»»

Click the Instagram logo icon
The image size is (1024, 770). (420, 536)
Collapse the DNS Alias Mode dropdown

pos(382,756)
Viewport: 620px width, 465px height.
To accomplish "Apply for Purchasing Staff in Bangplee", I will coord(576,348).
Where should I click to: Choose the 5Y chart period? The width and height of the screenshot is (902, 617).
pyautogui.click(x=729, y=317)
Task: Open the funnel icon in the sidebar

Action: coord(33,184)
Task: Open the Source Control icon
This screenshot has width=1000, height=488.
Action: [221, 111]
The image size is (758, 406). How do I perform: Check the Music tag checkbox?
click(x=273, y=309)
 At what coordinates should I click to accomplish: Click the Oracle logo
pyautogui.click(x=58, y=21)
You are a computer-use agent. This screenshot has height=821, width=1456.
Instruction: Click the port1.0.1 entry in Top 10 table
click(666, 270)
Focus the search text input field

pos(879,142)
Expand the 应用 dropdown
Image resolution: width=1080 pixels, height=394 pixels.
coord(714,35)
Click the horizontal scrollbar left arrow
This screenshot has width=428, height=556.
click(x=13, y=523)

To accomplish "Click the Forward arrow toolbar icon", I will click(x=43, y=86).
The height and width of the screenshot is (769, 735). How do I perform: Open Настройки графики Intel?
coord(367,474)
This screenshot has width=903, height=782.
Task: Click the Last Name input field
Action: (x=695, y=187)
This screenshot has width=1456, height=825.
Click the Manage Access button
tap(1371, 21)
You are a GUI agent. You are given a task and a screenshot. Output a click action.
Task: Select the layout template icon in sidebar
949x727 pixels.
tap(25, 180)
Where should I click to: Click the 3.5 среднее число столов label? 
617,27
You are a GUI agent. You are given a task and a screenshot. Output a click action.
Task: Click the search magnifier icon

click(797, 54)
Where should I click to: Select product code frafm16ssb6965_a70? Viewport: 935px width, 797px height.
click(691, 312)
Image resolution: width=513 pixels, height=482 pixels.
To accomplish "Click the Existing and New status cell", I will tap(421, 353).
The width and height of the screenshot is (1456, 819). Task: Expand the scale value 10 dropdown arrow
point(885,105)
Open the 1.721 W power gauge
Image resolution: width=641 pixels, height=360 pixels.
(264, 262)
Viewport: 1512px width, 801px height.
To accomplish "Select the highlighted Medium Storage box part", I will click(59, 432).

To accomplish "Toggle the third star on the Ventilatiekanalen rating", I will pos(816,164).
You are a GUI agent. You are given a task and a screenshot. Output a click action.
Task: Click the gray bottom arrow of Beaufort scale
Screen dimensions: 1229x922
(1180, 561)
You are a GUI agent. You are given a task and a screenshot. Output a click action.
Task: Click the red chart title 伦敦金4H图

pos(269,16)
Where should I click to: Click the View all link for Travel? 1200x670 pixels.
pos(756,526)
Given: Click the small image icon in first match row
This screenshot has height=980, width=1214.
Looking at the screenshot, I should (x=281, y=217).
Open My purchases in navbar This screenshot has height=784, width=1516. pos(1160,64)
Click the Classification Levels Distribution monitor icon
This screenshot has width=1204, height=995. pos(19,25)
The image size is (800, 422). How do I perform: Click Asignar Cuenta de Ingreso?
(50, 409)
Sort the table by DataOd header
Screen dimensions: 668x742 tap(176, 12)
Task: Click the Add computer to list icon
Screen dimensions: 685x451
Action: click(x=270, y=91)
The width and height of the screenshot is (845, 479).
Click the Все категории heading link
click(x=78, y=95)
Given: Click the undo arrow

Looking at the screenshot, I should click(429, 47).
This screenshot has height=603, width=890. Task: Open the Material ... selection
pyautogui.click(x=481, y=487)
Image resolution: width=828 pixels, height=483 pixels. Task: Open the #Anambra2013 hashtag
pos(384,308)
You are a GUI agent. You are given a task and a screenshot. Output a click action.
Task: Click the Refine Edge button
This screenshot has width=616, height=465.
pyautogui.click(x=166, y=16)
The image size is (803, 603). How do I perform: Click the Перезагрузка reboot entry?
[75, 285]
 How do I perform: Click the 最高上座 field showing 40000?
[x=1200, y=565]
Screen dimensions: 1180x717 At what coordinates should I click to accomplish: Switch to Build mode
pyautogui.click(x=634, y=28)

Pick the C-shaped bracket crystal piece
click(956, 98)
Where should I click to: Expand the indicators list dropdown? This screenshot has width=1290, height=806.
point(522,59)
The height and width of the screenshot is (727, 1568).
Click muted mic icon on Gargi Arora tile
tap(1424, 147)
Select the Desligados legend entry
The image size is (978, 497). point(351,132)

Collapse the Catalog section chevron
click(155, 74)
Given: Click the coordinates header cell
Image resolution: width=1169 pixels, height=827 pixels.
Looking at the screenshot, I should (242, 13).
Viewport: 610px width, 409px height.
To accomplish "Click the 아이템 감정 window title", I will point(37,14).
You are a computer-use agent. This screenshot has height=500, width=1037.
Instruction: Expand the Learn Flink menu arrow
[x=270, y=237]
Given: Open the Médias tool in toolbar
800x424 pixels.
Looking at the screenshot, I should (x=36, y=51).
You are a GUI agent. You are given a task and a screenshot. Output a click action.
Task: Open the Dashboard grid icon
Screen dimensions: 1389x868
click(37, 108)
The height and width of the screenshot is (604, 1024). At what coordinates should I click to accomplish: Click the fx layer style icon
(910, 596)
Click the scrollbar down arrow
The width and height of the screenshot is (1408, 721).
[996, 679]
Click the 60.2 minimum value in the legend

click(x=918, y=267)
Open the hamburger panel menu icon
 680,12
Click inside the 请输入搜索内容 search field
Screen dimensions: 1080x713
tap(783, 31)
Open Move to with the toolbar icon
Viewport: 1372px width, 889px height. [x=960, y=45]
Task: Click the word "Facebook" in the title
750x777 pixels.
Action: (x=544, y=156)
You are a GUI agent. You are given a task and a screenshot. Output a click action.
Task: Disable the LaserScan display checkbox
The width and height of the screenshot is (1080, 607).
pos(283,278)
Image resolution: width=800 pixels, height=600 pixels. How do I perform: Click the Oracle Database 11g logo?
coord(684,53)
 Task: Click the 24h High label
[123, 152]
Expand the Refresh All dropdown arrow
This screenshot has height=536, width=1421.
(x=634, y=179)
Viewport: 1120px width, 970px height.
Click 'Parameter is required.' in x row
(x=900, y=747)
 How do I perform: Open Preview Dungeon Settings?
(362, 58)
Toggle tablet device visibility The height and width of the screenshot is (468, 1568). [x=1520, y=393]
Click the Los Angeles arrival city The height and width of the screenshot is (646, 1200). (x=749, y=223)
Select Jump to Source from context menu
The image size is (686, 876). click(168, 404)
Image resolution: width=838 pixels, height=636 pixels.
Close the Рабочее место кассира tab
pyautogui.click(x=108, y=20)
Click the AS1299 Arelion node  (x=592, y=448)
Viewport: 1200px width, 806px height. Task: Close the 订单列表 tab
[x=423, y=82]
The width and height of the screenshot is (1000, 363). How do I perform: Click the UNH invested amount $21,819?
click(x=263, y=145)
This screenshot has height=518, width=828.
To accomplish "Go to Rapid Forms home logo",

««

Repeat, word for word, all the lines above.

RESPONSE TO THE EXERCISE
Click the Instagram logo icon
The image size is (1024, 770). (420, 536)
Collapse the DNS Alias Mode dropdown

pos(382,756)
Viewport: 620px width, 465px height.
To accomplish "Apply for Purchasing Staff in Bangplee", I will coord(576,348).
Where should I click to: Choose the 5Y chart period? The width and height of the screenshot is (902, 617).
pyautogui.click(x=729, y=317)
Task: Open the funnel icon in the sidebar

Action: coord(33,184)
Task: Open the Source Control icon
This screenshot has width=1000, height=488.
Action: [221, 111]
The image size is (758, 406). How do I perform: Check the Music tag checkbox?
click(x=273, y=309)
 At what coordinates should I click to accomplish: Click the Oracle logo
pyautogui.click(x=58, y=21)
You are a computer-use agent. This screenshot has height=821, width=1456.
Instruction: Click the port1.0.1 entry in Top 10 table
click(666, 270)
Focus the search text input field

pos(879,142)
Expand the 应用 dropdown
Image resolution: width=1080 pixels, height=394 pixels.
coord(714,35)
Click the horizontal scrollbar left arrow
This screenshot has width=428, height=556.
click(x=13, y=523)

To accomplish "Click the Forward arrow toolbar icon", I will click(x=43, y=86).
The height and width of the screenshot is (769, 735). How do I perform: Open Настройки графики Intel?
coord(367,474)
This screenshot has width=903, height=782.
Task: Click the Last Name input field
Action: (x=695, y=187)
This screenshot has width=1456, height=825.
Click the Manage Access button
tap(1371, 21)
You are a GUI agent. You are given a task and a screenshot. Output a click action.
Task: Select the layout template icon in sidebar
949x727 pixels.
tap(25, 180)
Where should I click to: Click the 3.5 среднее число столов label? 
617,27
You are a GUI agent. You are given a task and a screenshot. Output a click action.
Task: Click the search magnifier icon

click(797, 54)
Where should I click to: Select product code frafm16ssb6965_a70? Viewport: 935px width, 797px height.
click(691, 312)
Image resolution: width=513 pixels, height=482 pixels.
To accomplish "Click the Existing and New status cell", I will tap(421, 353).
The width and height of the screenshot is (1456, 819). Task: Expand the scale value 10 dropdown arrow
point(885,105)
Open the 1.721 W power gauge
Image resolution: width=641 pixels, height=360 pixels.
(264, 262)
Viewport: 1512px width, 801px height.
To accomplish "Select the highlighted Medium Storage box part", I will click(59, 432).

To accomplish "Toggle the third star on the Ventilatiekanalen rating", I will pos(816,164).
You are a GUI agent. You are given a task and a screenshot. Output a click action.
Task: Click the gray bottom arrow of Beaufort scale
Screen dimensions: 1229x922
(1180, 561)
You are a GUI agent. You are given a task and a screenshot. Output a click action.
Task: Click the red chart title 伦敦金4H图

pos(269,16)
Where should I click to: Click the View all link for Travel? 1200x670 pixels.
pos(756,526)
Given: Click the small image icon in first match row
This screenshot has height=980, width=1214.
Looking at the screenshot, I should (x=281, y=217).
Open My purchases in navbar This screenshot has height=784, width=1516. pos(1160,64)
Click the Classification Levels Distribution monitor icon
This screenshot has width=1204, height=995. pos(19,25)
The image size is (800, 422). How do I perform: Click Asignar Cuenta de Ingreso?
(50, 409)
Sort the table by DataOd header
Screen dimensions: 668x742 tap(176, 12)
Task: Click the Add computer to list icon
Screen dimensions: 685x451
Action: click(x=270, y=91)
The width and height of the screenshot is (845, 479).
Click the Все категории heading link
click(x=78, y=95)
Given: Click the undo arrow

Looking at the screenshot, I should click(429, 47).
This screenshot has height=603, width=890. Task: Open the Material ... selection
pyautogui.click(x=481, y=487)
Image resolution: width=828 pixels, height=483 pixels. Task: Open the #Anambra2013 hashtag
pos(384,308)
You are a GUI agent. You are given a task and a screenshot. Output a click action.
Task: Click the Refine Edge button
This screenshot has width=616, height=465.
pyautogui.click(x=166, y=16)
The image size is (803, 603). How do I perform: Click the Перезагрузка reboot entry?
[75, 285]
 How do I perform: Click the 最高上座 field showing 40000?
[x=1200, y=565]
Screen dimensions: 1180x717 At what coordinates should I click to accomplish: Switch to Build mode
pyautogui.click(x=634, y=28)

Pick the C-shaped bracket crystal piece
click(956, 98)
Where should I click to: Expand the indicators list dropdown? This screenshot has width=1290, height=806.
point(522,59)
The height and width of the screenshot is (727, 1568).
Click muted mic icon on Gargi Arora tile
tap(1424, 147)
Select the Desligados legend entry
The image size is (978, 497). point(351,132)

Collapse the Catalog section chevron
click(155, 74)
Given: Click the coordinates header cell
Image resolution: width=1169 pixels, height=827 pixels.
Looking at the screenshot, I should (242, 13).
Viewport: 610px width, 409px height.
To accomplish "Click the 아이템 감정 window title", I will point(37,14).
You are a computer-use agent. This screenshot has height=500, width=1037.
Instruction: Expand the Learn Flink menu arrow
[x=270, y=237]
Given: Open the Médias tool in toolbar
800x424 pixels.
Looking at the screenshot, I should (x=36, y=51).
You are a GUI agent. You are given a task and a screenshot. Output a click action.
Task: Open the Dashboard grid icon
Screen dimensions: 1389x868
click(37, 108)
The height and width of the screenshot is (604, 1024). At what coordinates should I click to accomplish: Click the fx layer style icon
(910, 596)
Click the scrollbar down arrow
The width and height of the screenshot is (1408, 721).
[996, 679]
Click the 60.2 minimum value in the legend

click(x=918, y=267)
Open the hamburger panel menu icon
 680,12
Click inside the 请输入搜索内容 search field
Screen dimensions: 1080x713
tap(783, 31)
Open Move to with the toolbar icon
Viewport: 1372px width, 889px height. [x=960, y=45]
Task: Click the word "Facebook" in the title
750x777 pixels.
Action: (x=544, y=156)
You are a GUI agent. You are given a task and a screenshot. Output a click action.
Task: Disable the LaserScan display checkbox
The width and height of the screenshot is (1080, 607).
pos(283,278)
Image resolution: width=800 pixels, height=600 pixels. How do I perform: Click the Oracle Database 11g logo?
coord(684,53)
 Task: Click the 24h High label
[123, 152]
Expand the Refresh All dropdown arrow
This screenshot has height=536, width=1421.
(x=634, y=179)
Viewport: 1120px width, 970px height.
Click 'Parameter is required.' in x row
(x=900, y=747)
 How do I perform: Open Preview Dungeon Settings?
(362, 58)
Toggle tablet device visibility The height and width of the screenshot is (468, 1568). [x=1520, y=393]
Click the Los Angeles arrival city The height and width of the screenshot is (646, 1200). (x=749, y=223)
Select Jump to Source from context menu
The image size is (686, 876). click(168, 404)
Image resolution: width=838 pixels, height=636 pixels.
Close the Рабочее место кассира tab
pyautogui.click(x=108, y=20)
Click the AS1299 Arelion node  (x=592, y=448)
Viewport: 1200px width, 806px height. Task: Close the 订单列表 tab
[x=423, y=82]
The width and height of the screenshot is (1000, 363). How do I perform: Click the UNH invested amount $21,819?
click(x=263, y=145)
This screenshot has height=518, width=828.
To accomplish "Go to Rapid Forms home logo",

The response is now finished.